Rust - how to find n-th most frequent element in a collection

I can't imagine this hasn't been asked before, but I have searched everywhere and could not find the answer.

I have an iterable, which contains duplicate elements. I want to count number of times each element occurs in this iterable and return n-th most frequent one.

I have a working code which does exactly that, but I really doubt its the most optimal way to achieve this.

use std::collections::{BinaryHeap, HashMap};

// returns n-th most frequent element in collection
pub fn most_frequent<T: std::hash::Hash + std::cmp::Eq + std::cmp::Ord>(array: &[T], n: u32) -> &T {
    // intialize empty hashmap
    let mut map = HashMap::new();

    // count occurence of each element in iterable and save as (value,count) in hashmap
    for value in array {
        // taken from https://doc.rust-lang.org/std/collections/struct.HashMap.html#method.entry
        // not exactly sure how this works
        let counter = map.entry(value).or_insert(0);
        *counter += 1;
    }

    // determine highest frequency of some element in the collection
    let mut heap: BinaryHeap<_> = map.values().collect();
    let mut max = heap.pop().unwrap();
    // get n-th largest value
    for _i in 1..n {
        max = heap.pop().unwrap();
    }

    // find that element (get key from value in hashmap)
    // taken from https://stackoverflow.com/questions/59401720/how-do-i-find-the-key-for-a-value-in-a-hashmap
    map.iter()
        .find_map(|(key, &val)| if val == *max { Some(key) } else { None })
        .unwrap()
}

Are there any better ways or more optimal std methods to achieve what I want? Or maybe there are some community made crates that I could use.

Upvotes: 5

Views: 3866

Answers (1)

Sven Marnach
Sven Marnach

Reputation: 602305

Your implementation has a time complexity of Ω(n log n), where n is the length of the array. The optimal solution to this problem has a complexity of Ω(n log k) for retrieving the k-th most frequent element. The usual implementation of this optimal solution indeed involves a binary heap, but not in the way you used it.

Here's a suggested implementation of the common algorithm:

use std::cmp::{Eq, Ord, Reverse};
use std::collections::{BinaryHeap, HashMap};
use std::hash::Hash;

pub fn most_frequent<T>(array: &[T], k: usize) -> Vec<(usize, &T)>
where
    T: Hash + Eq + Ord,
{
    let mut map = HashMap::new();
    for x in array {
        *map.entry(x).or_default() += 1;
    }

    let mut heap = BinaryHeap::with_capacity(k + 1);
    for (x, count) in map.into_iter() {
        heap.push(Reverse((count, x)));
        if heap.len() > k {
            heap.pop();
        }
    }
    heap.into_sorted_vec().into_iter().map(|r| r.0).collect()
}

(Playground)

I changed the prototype of the function to return a vector of the k most frequent elements together with their counts, since this is what you need to keep track of anyway. If you only want the k-th most frequent element, you can index the result with [k - 1][1].

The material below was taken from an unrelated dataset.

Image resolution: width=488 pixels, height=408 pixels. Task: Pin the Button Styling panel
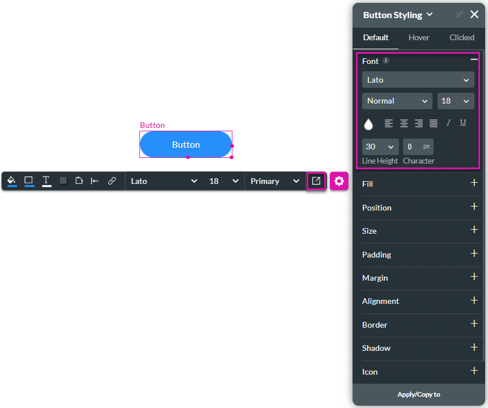pyautogui.click(x=459, y=15)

The algorithm itself first builds a map of element counts the same way your code does – I just wrote it in a more concise form.

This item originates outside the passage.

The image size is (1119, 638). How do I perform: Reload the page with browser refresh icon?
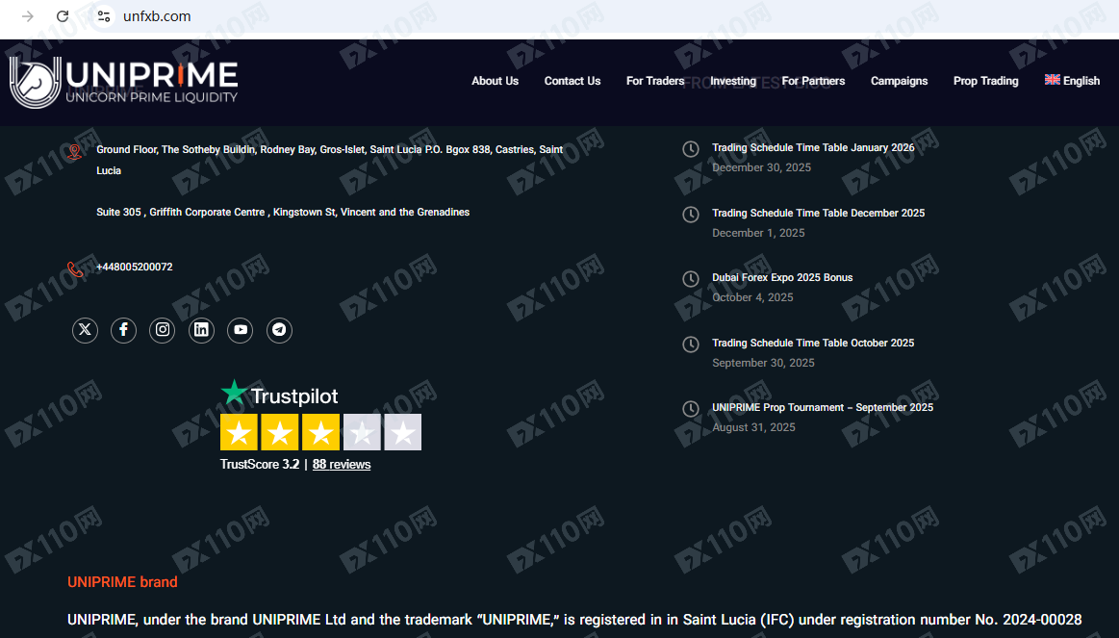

Next, we buid a BinaryHeap for the most frequent elements. After each iteration, this heap contains at most k elements, which are the most frequent ones seen so far. If there are more than k elements in the heap, we drop the least frequent element. Since we always drop the least frequent element seen so far, the heap always retains the k most frequent elements seen so far. We need to use the Reverse wrapper to get a min heap, as documented in the documentation of BinaryHeap.

Finally, we collect the results into a vector. The into_sorted_vec() function basically does this job for us, but we still want to unwrap the items from its Reverse wrapper – that wrapper is an implemenetation detail of our function and should not be returned to the caller.

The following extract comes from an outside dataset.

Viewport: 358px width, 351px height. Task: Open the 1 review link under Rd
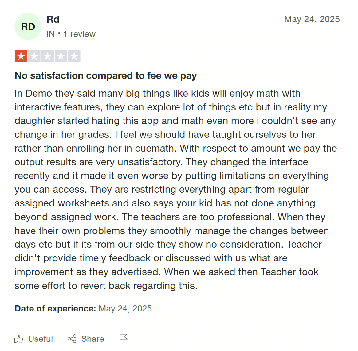tap(80, 34)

(In Rust Nightly, we could also use the into_iter_sorted() method, saving one vector allocation.)

The code in this answer makes sure the heap is essentially limited to k elements, so an insertion to the heap has a complexity of Ω(log k). In your code, you push all elements from the array to the heap at once, without limiting the size of the heap, so you end up with a complexity of Ω(log n) for insertions. You essentially use the binary heap to sort a list of counts. Which works, but it's certainly neither the easiest nor the fastest way to achieve that, so there is little justification for going that route.